Absolutely Augmented Reality
Kuzma Vostrikov and Ajuan Song work collaboratively to explore the intersection of fine art, photography as well as the idea of authenticity.
Kuzma Vostrikov and Ajuan Song’s richly saturated, theatrical and symbolic images focus on costume, character and allegory. In a dream world of strange and alluring portraiture, the viewers are presented with a host of archetypal images, hybrid creatures, surreal motifs and canonical postures, as well as inversions of historic art references. Dual heritage also plays a part in the experimental images; Vostrikov was raised in Russia, whilst Song was born in China. These bold parallel worlds sit between eastern and western cultures as a marriage of colours, forms and iconographies.
A: Your works have been defined as a “new genre” of narrative portraiture that pushes boundaries and transgresses a singular definition. Can you elaborate on your style and how you break away from convention?
KV & AS: Portraiture is a genre unto itself. Western art history says it is impossible to invent a new genre, but it is possible to move deeper into a subgenre. In the past, narrative painting commented on mythology or global historical / religious events. Today, artists work as if for themselves rather than for a customer; the photographer is largely able to comment more specifically on issues that interest them. It has become impossible to represent the entirety of culture as we know it. We, for example, believe that staged photography should work to tell a story. However, if we’re going to discuss innovation, then it’s appropriate to talk about the context of the portrait. Essentially, for us, it’s a question of enriching photography-as-a-handicraft with existential content – the tail of the comet for personal and philosophical concerns.
A: Portraiture has been altered irrevocably through selfie culture. Filters on Instagram allow users to augment and distort their faces, taking on completely new identities that are adaptable and ephemeral. With the release of Apple’s iOS14 system, “memojis” now act as avatars in our place; they are a way to be identified through emails and messages. How do you respond to the changing idea of the self and technological innovation?
KV & AS: It’s almost the same as saying that, thanks to a new 200-megapixel Chinese web camera, Tarkovsky’s films no longer have any value. We’re not applying red-hot metal from open-hearth furnaces to the palms of our hands. Nobody is swimming across the Atlantic, flying to Mars in a hot-air balloon or chasing a Tesla on a bicycle. Civilisation has been jealous of culture for a long time now and it’s a sucker for splashy statements. Although we’ve invented helicopters, transistors and cophasal arrays, we still pull teeth with pliers and execute people in electric chairs. Augmented Reality arrived several decades ago, and was used in Indian films, to make just one reference. Walt Disney distorted mouse faces and ears. Look at how children draw portraits: naively, purely and grandly. No Rembrandt or Spongebob can make them any better or worse. Museums won’t roll over in their coffins when the latest gadget starts vibrating.

• Task details:
In the interview, list everything the introduction says viewers are presented with in the portraits' dream world.

• Provided material:
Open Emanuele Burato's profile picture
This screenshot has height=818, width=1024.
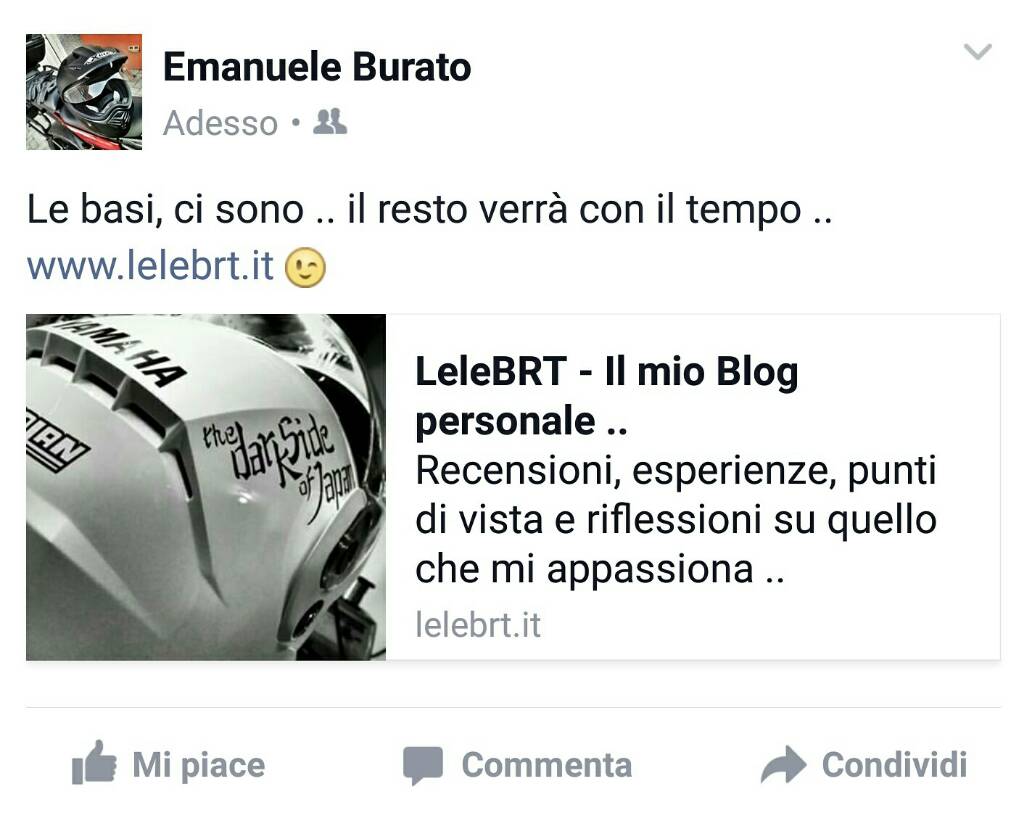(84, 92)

...

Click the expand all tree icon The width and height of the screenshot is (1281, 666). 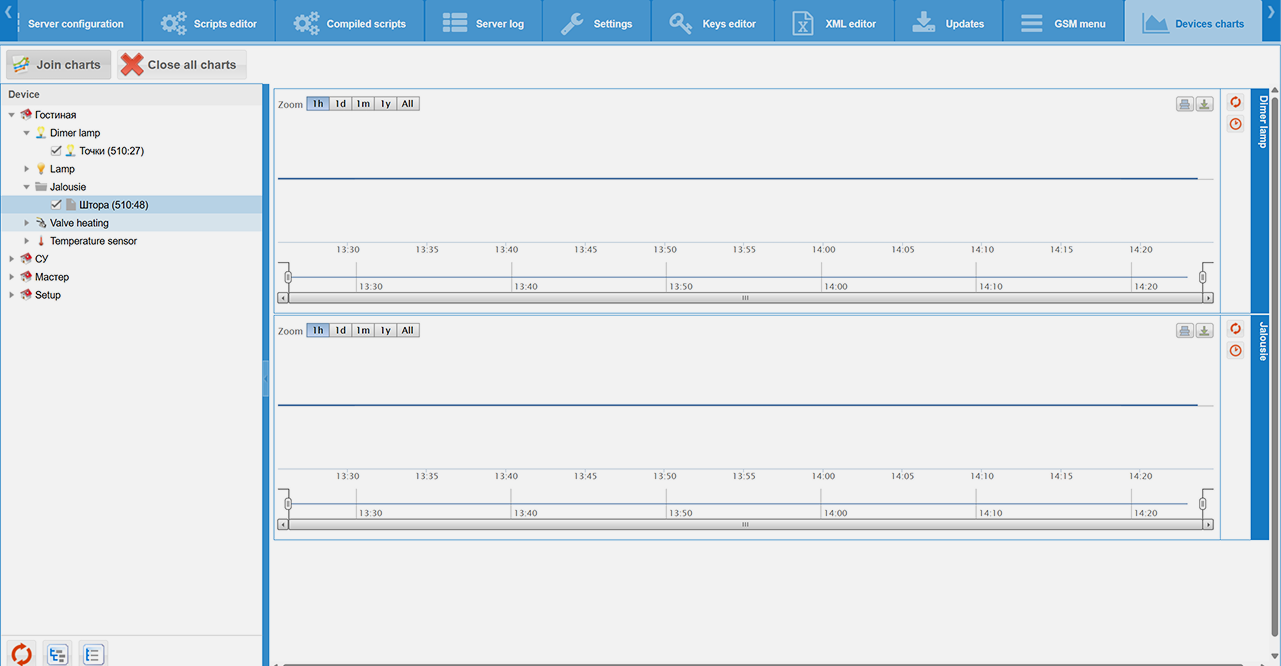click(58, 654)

• The response:
- archetypal images
- hybrid creatures
- surreal motifs
- canonical postures
- inversions of historic art references